I feel like I owe a lot of you an apology. Above all my dear wife Ceren. In a moment of crisis, it would not be unfair to say a nervous breakdown, I deleted my old blog. Gone with it are close to a decade of memories. A wiser man then me told me I would regret it, and he was right. Those memories also included memories with my wife. I regret not just going outside and smoking a bit, rather than managing my anger like that.

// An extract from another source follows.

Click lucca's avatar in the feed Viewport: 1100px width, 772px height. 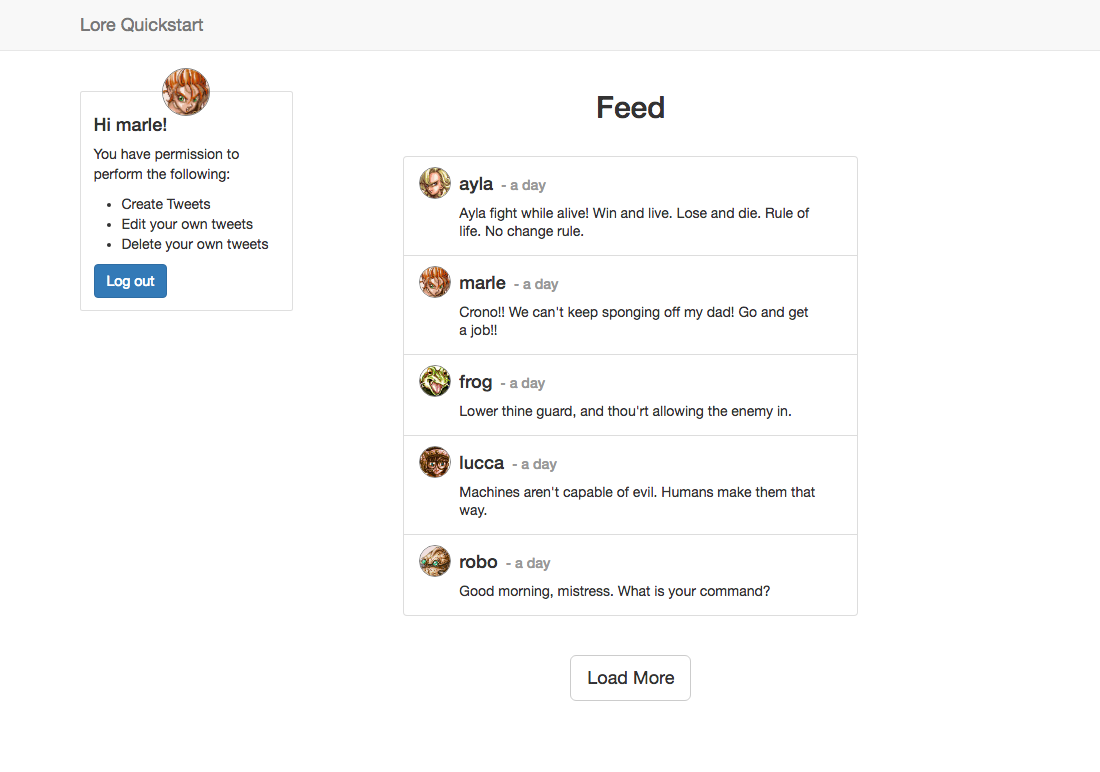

As I have gotten older I have come to the conclusion that I am dealing with Intermittent Explosive Disorder, what in the "good old days" people would call a temper. I always had it I think, but the bachelor life-style hid it. That is not the case now. And the pandemic with its necessary and harsh restrictions has not helped. The first period it was ok, as I got to spend time with my new-born daughter Zoe. But the last six months have been harder. I have missed war-gaming with my friends (not just seeing my friends, but the whole let us play with toy soldiers, enjoy a couple of beers and food in the break part). I now see how important it was for my stability, and what a loss it is.
This is not the first time that in frustration I took such irrational and drastic action. I won't regale you with stories of the past. I now know the problem and are working on it.
I am creating a new blog, mostly as a placeholder for some of the stuff I made over the years for my fellow-wargamers. May it have a happier fate. Again I am sorry to my wife, to my daughter (since a part of my history that she could remember me by when I am gone, is now gone) and to you my friends.